→ **TASK STATEMENT**: Retype, exactly and with nothing added, the lines from the one showing "Where should I click to: Choose" through the final line of the material. Omit pictures.

________________________________________

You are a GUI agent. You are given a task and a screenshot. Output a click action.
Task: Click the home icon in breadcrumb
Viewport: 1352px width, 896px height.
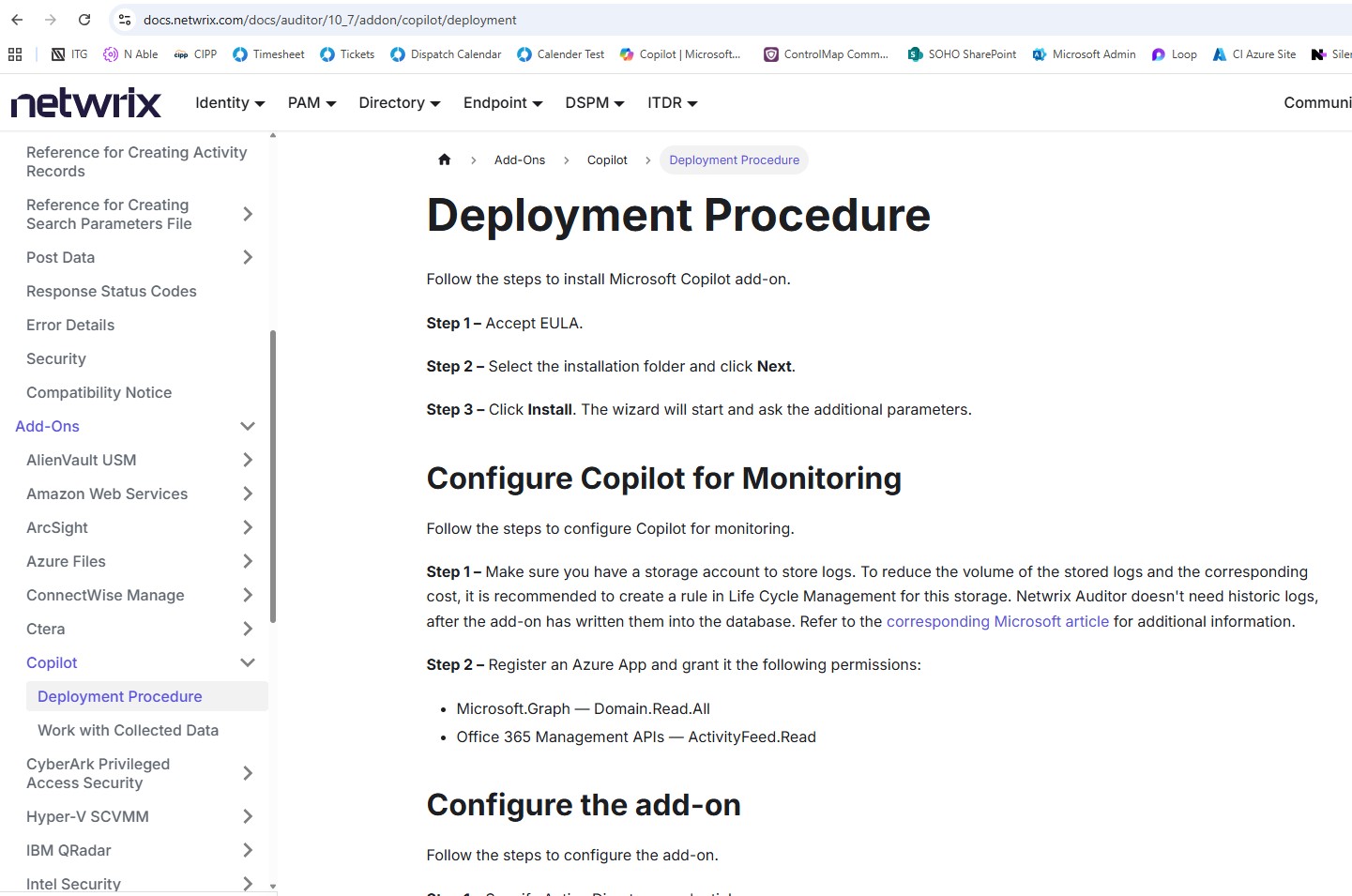pos(445,160)
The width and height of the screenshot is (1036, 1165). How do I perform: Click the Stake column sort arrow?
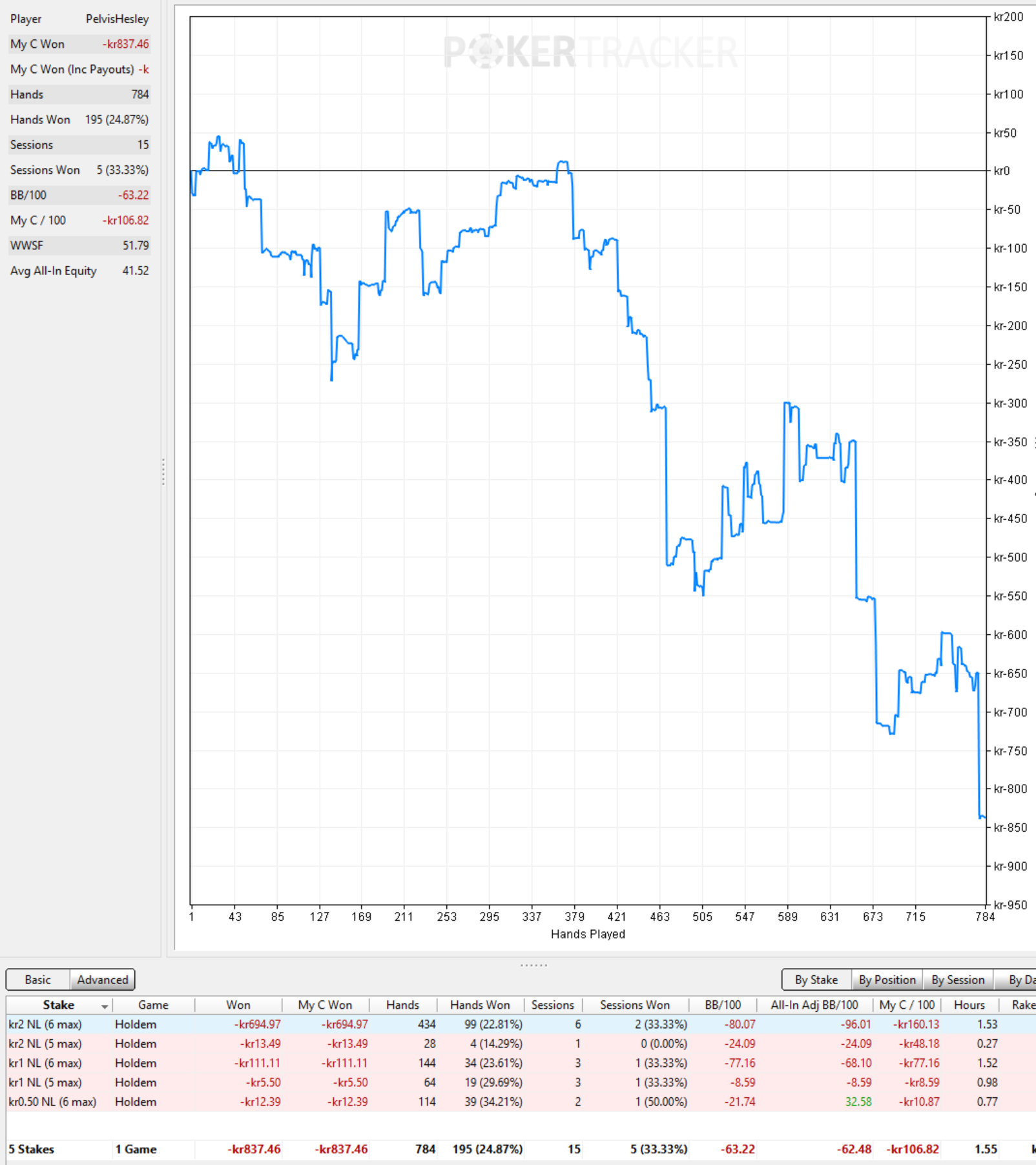(x=104, y=1007)
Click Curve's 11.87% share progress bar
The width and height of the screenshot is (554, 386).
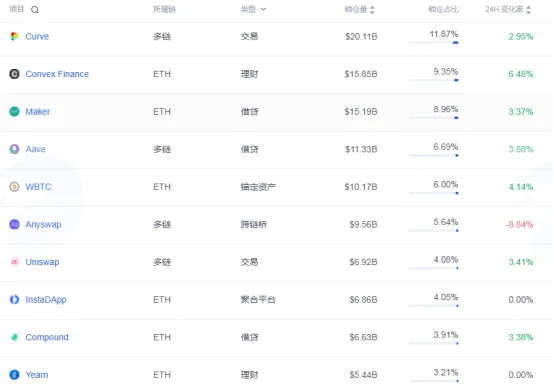[433, 43]
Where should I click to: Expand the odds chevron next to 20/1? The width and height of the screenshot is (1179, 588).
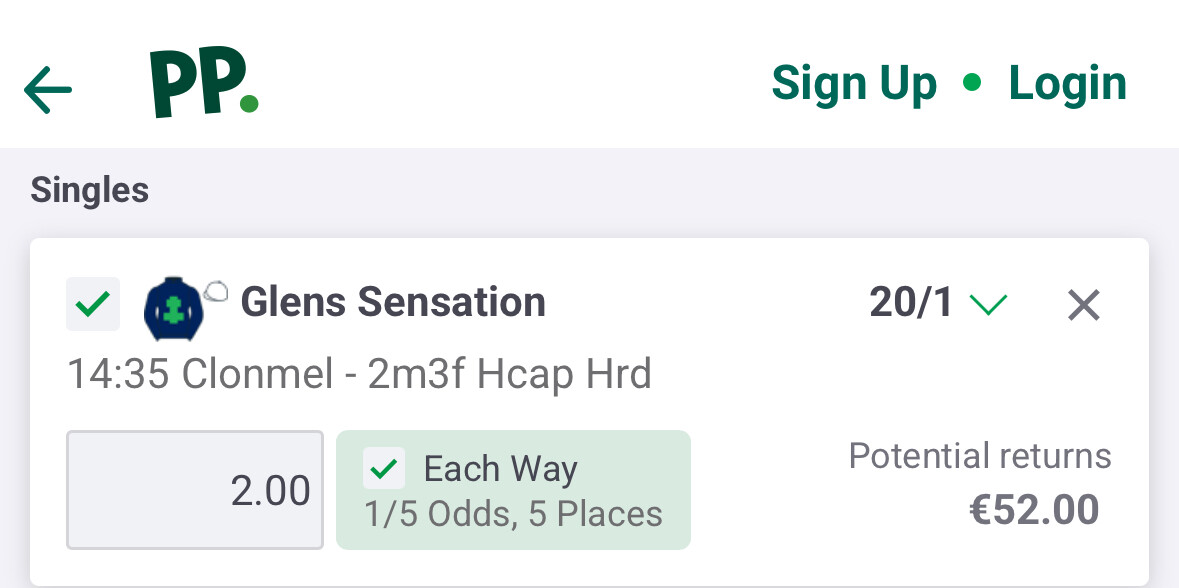click(988, 305)
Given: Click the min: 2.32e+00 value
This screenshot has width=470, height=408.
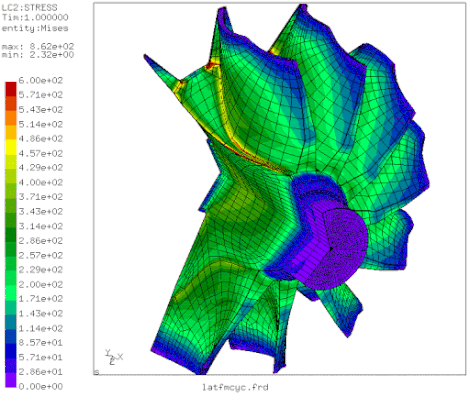Looking at the screenshot, I should pyautogui.click(x=38, y=55).
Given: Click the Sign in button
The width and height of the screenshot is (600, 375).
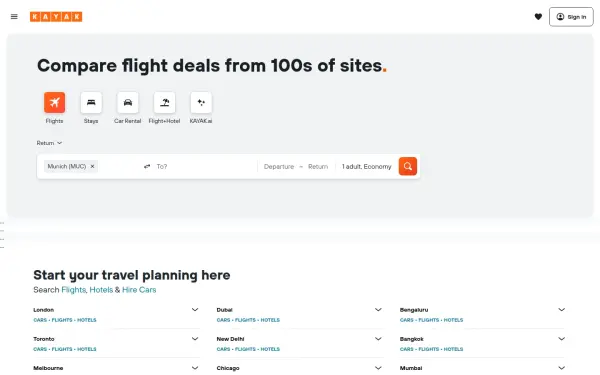Looking at the screenshot, I should pyautogui.click(x=571, y=17).

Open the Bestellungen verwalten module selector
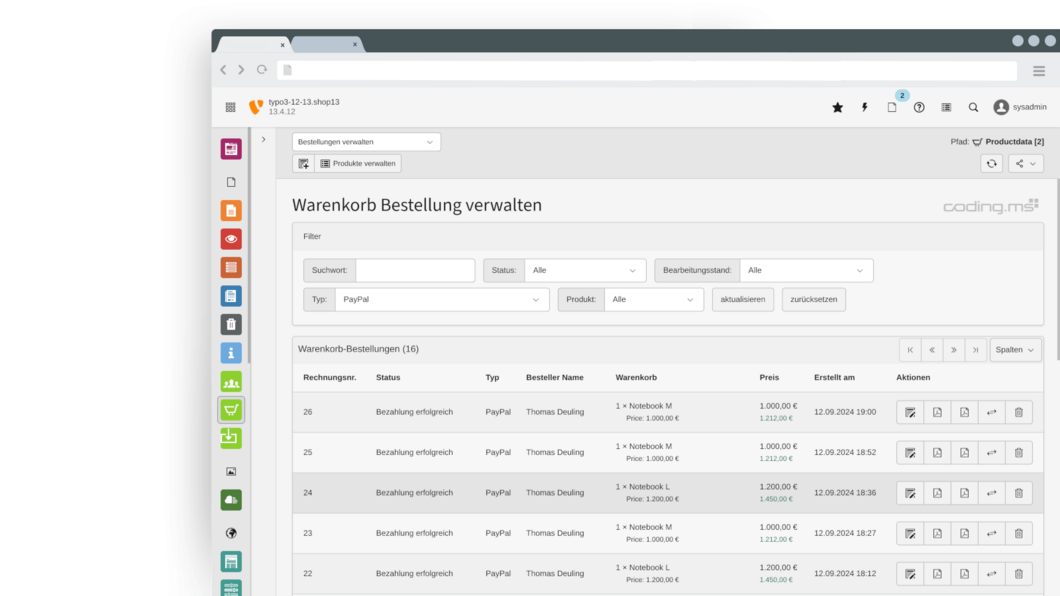[x=365, y=141]
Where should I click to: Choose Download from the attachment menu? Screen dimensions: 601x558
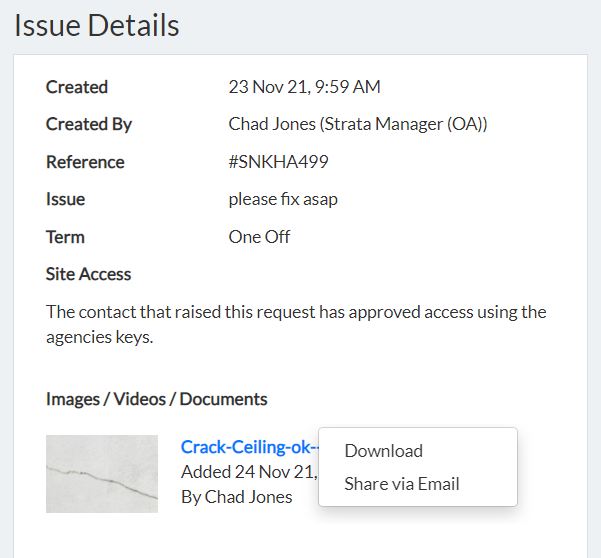click(384, 451)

________________________________________

→ **YOUR SOLUTION**:
Where should I click to: Choose Download from the attachment menu? Screen dimensions: 601x558
click(384, 451)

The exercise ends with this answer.